Rather cool place you've got here. Thanks the author for it. I like such themes and anything connected to them. I would like to read a bit more on that blog soon.

Truly yours
Alice Tudes

KTF said...

I don't particularly care for the sentiment expressed in the passage you put in bold, but you really ought to follow up on stuff someone sends you from the web before you post it. This particular little nugget of malicious information came from one David Dayen, who writes for the blog Firedoglake. I remember it well, because I saw it when it appeared, found it hard to believe, and did some fact-checking. I ended up writing the following comment on the post, which you will see on the site if you follow the link, under the name "oisin:"

This post is total bunk. Almost everything in it is false or grotesquely misleading, as I have been able to verify in about fifteen minutes of quick web-searching. What the Catholic Bishops passed last week is a slight revision of the wording of an old directive. The latest (Fourth) edition of the “Ethical and Religious Directives” has been in existence since 2001. This slight revision simply clarifies what has long been the Catholic Church’s position, especially as it applies to patients in a PVS.

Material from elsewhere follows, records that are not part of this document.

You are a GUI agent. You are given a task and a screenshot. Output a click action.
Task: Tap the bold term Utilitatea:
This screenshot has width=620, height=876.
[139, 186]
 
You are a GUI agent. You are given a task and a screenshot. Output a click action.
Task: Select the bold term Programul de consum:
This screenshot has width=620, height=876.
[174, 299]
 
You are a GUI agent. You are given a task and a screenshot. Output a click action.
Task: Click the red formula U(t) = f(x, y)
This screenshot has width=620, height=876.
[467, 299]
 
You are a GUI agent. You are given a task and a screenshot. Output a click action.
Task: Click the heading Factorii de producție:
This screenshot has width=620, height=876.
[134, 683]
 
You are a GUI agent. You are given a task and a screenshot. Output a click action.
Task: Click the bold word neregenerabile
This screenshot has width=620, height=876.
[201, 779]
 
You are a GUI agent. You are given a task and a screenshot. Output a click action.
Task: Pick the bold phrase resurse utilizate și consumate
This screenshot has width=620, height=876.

The Catholic Hospital Association is not “disagreeing” with the Bishops or “responding” to the new revision in the passage the author quotes. And anyone who says the distinctions they make are not in the Bishops’ document is a fool. The CHA are themselves quoting *directly* from the Bishops’ document, you horse’s ass!! That can be verified here:

http://www.chausa.org/Pub/MainNav/News/CHW/Archive/2009/1201/Articles/w091201e.htm

The CHA’s position is that there is nothing really new here. They are right. They even say, a sentence or two after the passage quoted by Dayen, that the new revision simply “reflects existing Church teaching which Catholic health care facilities have already incorporated into their practice.” So absolutely nothing changes as a result of this new revision.

As to the substance of the issue, it is not a wild or crazy idea that it is immoral to withdraw life-*sustaining* measures such as food and water (as opposed to life-*saving* treatments such as medicines) from a patient in no danger of death. This includes patients in a PVS. Many other religious traditions hold the same view.

Do try to get at least SOME of your facts straight before you post, Dayen.